WHAT IS NEEDED:
Report each line of the entries that includes "pixels" by copying it.

[Stored items]
--------------------------------

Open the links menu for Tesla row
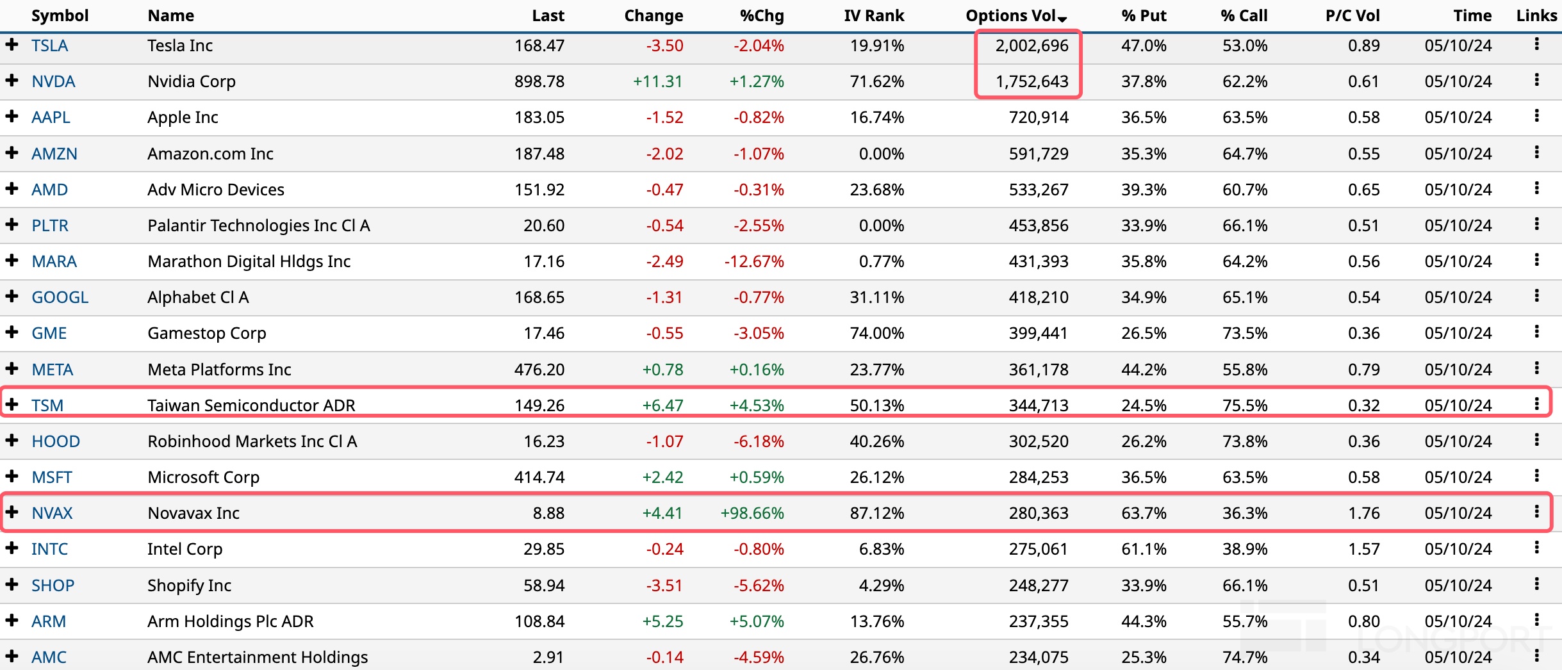 [1536, 44]
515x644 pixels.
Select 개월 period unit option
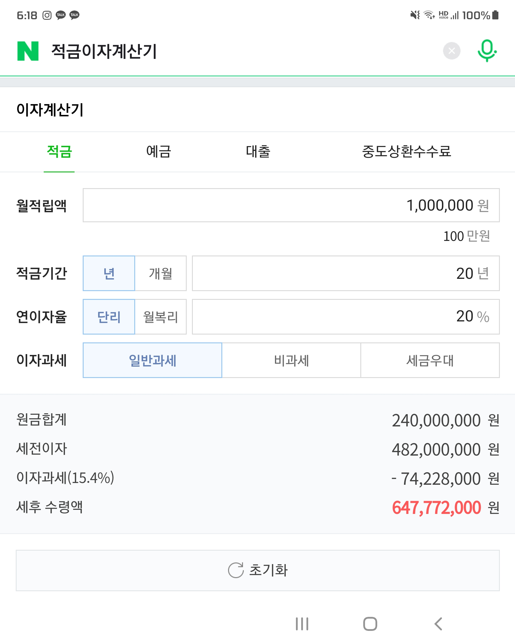click(x=161, y=273)
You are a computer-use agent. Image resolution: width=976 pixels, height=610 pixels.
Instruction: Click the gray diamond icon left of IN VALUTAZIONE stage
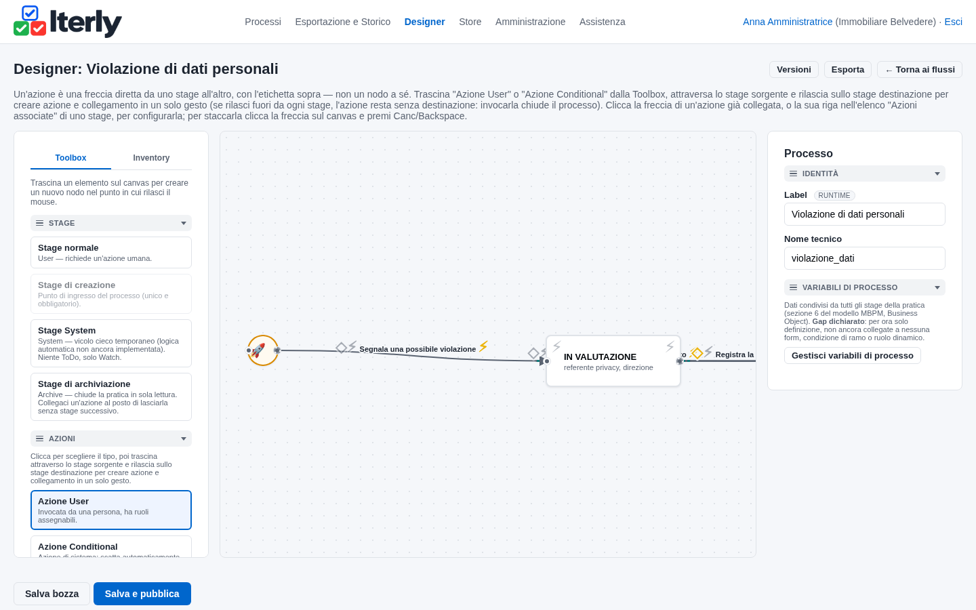click(533, 353)
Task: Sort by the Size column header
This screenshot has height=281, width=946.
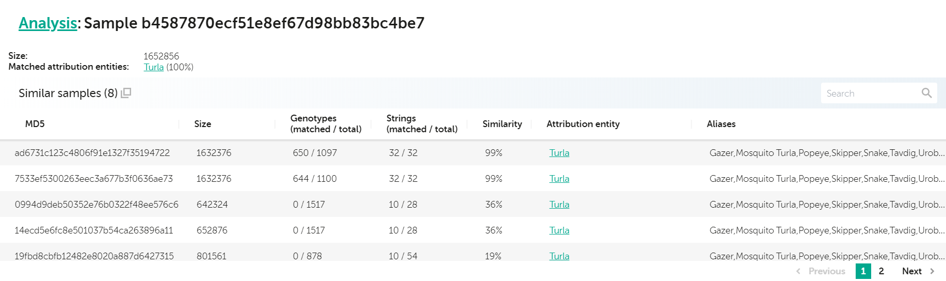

--------------------------------

EXERCISE ANSWER:
515x644 pixels.
You are a computer-use agent. Image resolution: width=976 pixels, height=610 pixels.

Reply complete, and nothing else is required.